• **Work to complete**: Each record below must be written out again in exactly the same form.

(Dataset records)
- Opening Delimiter -
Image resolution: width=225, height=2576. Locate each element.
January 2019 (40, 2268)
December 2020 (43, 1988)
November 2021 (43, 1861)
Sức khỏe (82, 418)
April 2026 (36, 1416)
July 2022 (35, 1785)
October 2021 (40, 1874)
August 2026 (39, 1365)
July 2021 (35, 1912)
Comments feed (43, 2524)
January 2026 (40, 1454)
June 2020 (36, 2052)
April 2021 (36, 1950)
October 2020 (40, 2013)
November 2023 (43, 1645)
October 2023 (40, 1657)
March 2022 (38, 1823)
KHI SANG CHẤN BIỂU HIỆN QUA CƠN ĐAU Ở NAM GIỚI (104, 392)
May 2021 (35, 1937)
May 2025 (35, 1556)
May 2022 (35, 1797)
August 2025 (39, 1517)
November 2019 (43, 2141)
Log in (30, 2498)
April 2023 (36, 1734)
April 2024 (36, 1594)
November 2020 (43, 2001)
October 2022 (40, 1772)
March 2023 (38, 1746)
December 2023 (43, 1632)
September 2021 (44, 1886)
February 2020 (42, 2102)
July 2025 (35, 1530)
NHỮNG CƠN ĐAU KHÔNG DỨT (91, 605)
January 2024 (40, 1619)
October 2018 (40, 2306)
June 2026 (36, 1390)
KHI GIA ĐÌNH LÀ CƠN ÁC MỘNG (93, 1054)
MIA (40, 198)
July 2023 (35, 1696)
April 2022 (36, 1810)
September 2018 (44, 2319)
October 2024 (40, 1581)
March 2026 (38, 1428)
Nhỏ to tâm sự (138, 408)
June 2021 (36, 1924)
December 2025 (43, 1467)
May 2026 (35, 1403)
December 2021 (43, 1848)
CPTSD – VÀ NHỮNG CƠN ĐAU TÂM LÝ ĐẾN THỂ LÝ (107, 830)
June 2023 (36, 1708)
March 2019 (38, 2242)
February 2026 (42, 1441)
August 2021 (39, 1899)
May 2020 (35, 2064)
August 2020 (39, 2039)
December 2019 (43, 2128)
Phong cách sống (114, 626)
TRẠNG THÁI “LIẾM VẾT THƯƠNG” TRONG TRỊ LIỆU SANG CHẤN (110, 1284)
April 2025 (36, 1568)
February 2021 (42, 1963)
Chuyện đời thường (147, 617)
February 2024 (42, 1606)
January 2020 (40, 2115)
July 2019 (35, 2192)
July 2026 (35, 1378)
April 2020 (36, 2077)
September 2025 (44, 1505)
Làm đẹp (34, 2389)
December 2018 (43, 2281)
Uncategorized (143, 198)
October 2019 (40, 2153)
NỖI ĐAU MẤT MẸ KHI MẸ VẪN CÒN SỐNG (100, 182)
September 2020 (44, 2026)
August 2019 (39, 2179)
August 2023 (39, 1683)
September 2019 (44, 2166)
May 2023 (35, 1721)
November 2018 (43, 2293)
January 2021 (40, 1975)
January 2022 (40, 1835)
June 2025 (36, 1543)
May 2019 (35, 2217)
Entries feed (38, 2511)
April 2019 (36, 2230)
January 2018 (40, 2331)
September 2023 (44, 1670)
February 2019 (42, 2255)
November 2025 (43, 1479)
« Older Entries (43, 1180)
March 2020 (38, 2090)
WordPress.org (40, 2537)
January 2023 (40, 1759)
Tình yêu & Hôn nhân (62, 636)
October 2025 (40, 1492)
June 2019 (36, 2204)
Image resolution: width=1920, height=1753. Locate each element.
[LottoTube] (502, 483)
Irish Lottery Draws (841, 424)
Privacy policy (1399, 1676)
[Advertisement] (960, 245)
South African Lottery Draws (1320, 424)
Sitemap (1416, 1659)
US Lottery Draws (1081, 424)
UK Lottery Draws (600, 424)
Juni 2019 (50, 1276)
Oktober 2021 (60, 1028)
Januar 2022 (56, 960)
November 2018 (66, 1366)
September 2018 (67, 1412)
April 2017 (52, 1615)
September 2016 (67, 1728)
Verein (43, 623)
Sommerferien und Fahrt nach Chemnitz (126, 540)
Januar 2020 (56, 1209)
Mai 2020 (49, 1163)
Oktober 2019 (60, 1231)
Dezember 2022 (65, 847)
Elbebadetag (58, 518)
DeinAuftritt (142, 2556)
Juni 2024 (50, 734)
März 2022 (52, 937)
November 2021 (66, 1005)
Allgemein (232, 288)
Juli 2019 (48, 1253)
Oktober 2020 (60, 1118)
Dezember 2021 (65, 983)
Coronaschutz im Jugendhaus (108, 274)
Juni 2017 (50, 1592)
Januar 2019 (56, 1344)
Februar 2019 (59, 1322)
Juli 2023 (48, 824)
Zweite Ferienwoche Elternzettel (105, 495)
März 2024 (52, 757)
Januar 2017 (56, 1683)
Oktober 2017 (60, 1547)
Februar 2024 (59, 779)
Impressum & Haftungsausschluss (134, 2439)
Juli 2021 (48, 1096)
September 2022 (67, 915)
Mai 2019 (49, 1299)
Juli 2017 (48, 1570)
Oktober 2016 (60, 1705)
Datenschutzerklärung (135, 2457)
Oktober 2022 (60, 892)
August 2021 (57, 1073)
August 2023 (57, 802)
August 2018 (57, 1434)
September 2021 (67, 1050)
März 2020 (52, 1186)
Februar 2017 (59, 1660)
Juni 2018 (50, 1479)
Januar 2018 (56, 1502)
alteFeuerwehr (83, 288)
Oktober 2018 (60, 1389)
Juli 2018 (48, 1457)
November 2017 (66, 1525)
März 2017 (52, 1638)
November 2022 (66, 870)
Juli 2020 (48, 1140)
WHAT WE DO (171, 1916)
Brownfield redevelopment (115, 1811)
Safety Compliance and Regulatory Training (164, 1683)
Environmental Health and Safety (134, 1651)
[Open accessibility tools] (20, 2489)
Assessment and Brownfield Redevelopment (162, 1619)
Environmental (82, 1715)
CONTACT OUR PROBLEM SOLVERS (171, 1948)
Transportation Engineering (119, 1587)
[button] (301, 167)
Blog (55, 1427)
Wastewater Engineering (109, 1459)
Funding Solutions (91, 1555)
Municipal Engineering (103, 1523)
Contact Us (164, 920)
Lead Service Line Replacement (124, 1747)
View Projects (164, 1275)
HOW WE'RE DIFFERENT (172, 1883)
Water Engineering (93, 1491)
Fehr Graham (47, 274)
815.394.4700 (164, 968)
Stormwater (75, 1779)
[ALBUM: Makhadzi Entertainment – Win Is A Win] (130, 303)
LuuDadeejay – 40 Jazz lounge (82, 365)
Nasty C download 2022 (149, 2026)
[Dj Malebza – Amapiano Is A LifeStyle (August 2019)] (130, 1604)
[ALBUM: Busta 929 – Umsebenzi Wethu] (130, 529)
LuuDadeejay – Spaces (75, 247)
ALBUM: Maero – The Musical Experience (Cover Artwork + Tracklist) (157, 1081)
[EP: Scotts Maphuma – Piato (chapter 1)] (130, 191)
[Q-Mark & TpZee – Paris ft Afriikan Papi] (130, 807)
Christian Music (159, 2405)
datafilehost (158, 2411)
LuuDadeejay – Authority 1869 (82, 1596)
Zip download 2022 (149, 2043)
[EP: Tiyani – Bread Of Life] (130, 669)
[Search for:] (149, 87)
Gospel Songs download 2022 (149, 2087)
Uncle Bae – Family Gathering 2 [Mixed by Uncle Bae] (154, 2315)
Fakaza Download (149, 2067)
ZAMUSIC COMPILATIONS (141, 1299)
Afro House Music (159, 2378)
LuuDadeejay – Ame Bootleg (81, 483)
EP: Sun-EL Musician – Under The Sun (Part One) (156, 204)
- Closing Delimiter -
• **Finished task**:
Image resolution: width=225, height=2576. Locate each element.
January 2019 (40, 2268)
December 2020 (43, 1988)
November 2021 (43, 1861)
Sức khỏe (82, 418)
April 2026 (36, 1416)
July 2022 (35, 1785)
October 2021 (40, 1874)
August 2026 (39, 1365)
July 2021 (35, 1912)
Comments feed (43, 2524)
January 2026 (40, 1454)
June 2020 (36, 2052)
April 2021 (36, 1950)
October 2020 (40, 2013)
November 2023 (43, 1645)
October 2023 (40, 1657)
March 2022 (38, 1823)
KHI SANG CHẤN BIỂU HIỆN QUA CƠN ĐAU Ở NAM GIỚI (104, 392)
May 2021 (35, 1937)
May 2025 (35, 1556)
May 2022 (35, 1797)
August 2025 (39, 1517)
November 2019 (43, 2141)
Log in (30, 2498)
April 2023 (36, 1734)
April 2024 (36, 1594)
November 2020 (43, 2001)
October 2022 (40, 1772)
March 2023 (38, 1746)
December 2023 (43, 1632)
September 2021 (44, 1886)
February 2020 (42, 2102)
July 2025 (35, 1530)
NHỮNG CƠN ĐAU KHÔNG DỨT (91, 605)
January 2024 (40, 1619)
October 2018 (40, 2306)
June 2026 (36, 1390)
KHI GIA ĐÌNH LÀ CƠN ÁC MỘNG (93, 1054)
MIA (40, 198)
July 2023 (35, 1696)
April 2022 (36, 1810)
September 2018 (44, 2319)
October 2024 (40, 1581)
March 2026 (38, 1428)
Nhỏ to tâm sự (138, 408)
June 2021 (36, 1924)
December 2025 (43, 1467)
May 2026 (35, 1403)
December 2021 (43, 1848)
CPTSD – VÀ NHỮNG CƠN ĐAU TÂM LÝ ĐẾN THỂ LÝ (107, 830)
June 2023 (36, 1708)
March 2019 (38, 2242)
February 2026 (42, 1441)
August 2021 (39, 1899)
May 2020 (35, 2064)
August 2020 (39, 2039)
December 2019 (43, 2128)
Phong cách sống (114, 626)
TRẠNG THÁI “LIẾM VẾT THƯƠNG” TRONG TRỊ LIỆU SANG CHẤN (110, 1284)
April 2025 (36, 1568)
February 2021 (42, 1963)
Chuyện đời thường (147, 617)
February 2024 (42, 1606)
January 2020 (40, 2115)
July 2019 (35, 2192)
July 2026 (35, 1378)
April 2020 (36, 2077)
September 2025 (44, 1505)
Làm đẹp (34, 2389)
December 2018 (43, 2281)
Uncategorized (143, 198)
October 2019 (40, 2153)
NỖI ĐAU MẤT MẸ KHI MẸ VẪN CÒN SỐNG (100, 182)
September 2020 (44, 2026)
August 2019 (39, 2179)
August 2023 (39, 1683)
September 2019 (44, 2166)
May 2023 (35, 1721)
November 2018 (43, 2293)
January 2021 (40, 1975)
January 2022 (40, 1835)
June 2025 (36, 1543)
May 2019 (35, 2217)
Entries feed (38, 2511)
April 2019 (36, 2230)
January 2018 (40, 2331)
September 2023 (44, 1670)
February 2019 (42, 2255)
November 2025 (43, 1479)
« Older Entries (43, 1180)
March 2020 (38, 2090)
WordPress.org (40, 2537)
January 2023 (40, 1759)
Tình yêu & Hôn nhân (62, 636)
October 2025 (40, 1492)
June 2019 (36, 2204)
Image resolution: width=1920, height=1753. Locate each element.
[LottoTube] (502, 483)
Irish Lottery Draws (841, 424)
Privacy policy (1399, 1676)
[Advertisement] (960, 245)
South African Lottery Draws (1320, 424)
Sitemap (1416, 1659)
US Lottery Draws (1081, 424)
UK Lottery Draws (600, 424)
Juni 2019 (50, 1276)
Oktober 2021 (60, 1028)
Januar 2022 (56, 960)
November 2018 (66, 1366)
September 2018 (67, 1412)
April 2017 (52, 1615)
September 2016 (67, 1728)
Verein (43, 623)
Sommerferien und Fahrt nach Chemnitz (126, 540)
Januar 2020 (56, 1209)
Mai 2020 (49, 1163)
Oktober 2019 (60, 1231)
Dezember 2022 (65, 847)
Elbebadetag (58, 518)
DeinAuftritt (142, 2556)
Juni 2024 (50, 734)
März 2022 (52, 937)
November 2021 (66, 1005)
Allgemein (232, 288)
Juli 2019 (48, 1253)
Oktober 2020 (60, 1118)
Dezember 2021 (65, 983)
Coronaschutz im Jugendhaus (108, 274)
Juni 2017 (50, 1592)
Januar 2019 (56, 1344)
Februar 2019 (59, 1322)
Juli 2023 (48, 824)
Zweite Ferienwoche Elternzettel (105, 495)
März 2024 (52, 757)
Januar 2017 (56, 1683)
Oktober 2017 (60, 1547)
Februar 2024 (59, 779)
Impressum & Haftungsausschluss (134, 2439)
Juli 2021 (48, 1096)
September 2022 (67, 915)
Mai 2019 (49, 1299)
Juli 2017 (48, 1570)
Oktober 2016 (60, 1705)
Datenschutzerklärung (135, 2457)
Oktober 2022 (60, 892)
August 2021 (57, 1073)
August 2023 (57, 802)
August 2018 (57, 1434)
September 2021 (67, 1050)
März 2020 (52, 1186)
Februar 2017 (59, 1660)
Juni 2018 (50, 1479)
Januar 2018 (56, 1502)
alteFeuerwehr (83, 288)
Oktober 2018 (60, 1389)
Juli 2018 (48, 1457)
November 2017 (66, 1525)
März 2017 (52, 1638)
November 2022 (66, 870)
Juli 2020 (48, 1140)
WHAT WE DO (171, 1916)
Brownfield redevelopment (115, 1811)
Safety Compliance and Regulatory Training (164, 1683)
Environmental Health and Safety (134, 1651)
[Open accessibility tools] (20, 2489)
Assessment and Brownfield Redevelopment (162, 1619)
Environmental (82, 1715)
CONTACT OUR PROBLEM SOLVERS (171, 1948)
Transportation Engineering (119, 1587)
[button] (301, 167)
Blog (55, 1427)
Wastewater Engineering (109, 1459)
Funding Solutions (91, 1555)
Municipal Engineering (103, 1523)
Contact Us (164, 920)
Lead Service Line Replacement (124, 1747)
View Projects (164, 1275)
HOW WE'RE DIFFERENT (172, 1883)
Water Engineering (93, 1491)
Fehr Graham (47, 274)
815.394.4700 (164, 968)
Stormwater (75, 1779)
[ALBUM: Makhadzi Entertainment – Win Is A Win] (130, 303)
LuuDadeejay – 40 Jazz lounge (82, 365)
Nasty C download 2022 (149, 2026)
[Dj Malebza – Amapiano Is A LifeStyle (August 2019)] (130, 1604)
[ALBUM: Busta 929 – Umsebenzi Wethu] (130, 529)
LuuDadeejay – Spaces (75, 247)
ALBUM: Maero – The Musical Experience (Cover Artwork + Tracklist) (157, 1081)
[EP: Scotts Maphuma – Piato (chapter 1)] (130, 191)
[Q-Mark & TpZee – Paris ft Afriikan Papi] (130, 807)
Christian Music (159, 2405)
datafilehost (158, 2411)
LuuDadeejay – Authority 1869 (82, 1596)
Zip download 2022 (149, 2043)
[EP: Tiyani – Bread Of Life] (130, 669)
[Search for:] (149, 87)
Gospel Songs download 2022 (149, 2087)
Uncle Bae – Family Gathering 2 [Mixed by Uncle Bae] (154, 2315)
Fakaza Download (149, 2067)
ZAMUSIC COMPILATIONS (141, 1299)
Afro House Music (159, 2378)
LuuDadeejay – Ame Bootleg (81, 483)
EP: Sun-EL Musician – Under The Sun (Part One) (156, 204)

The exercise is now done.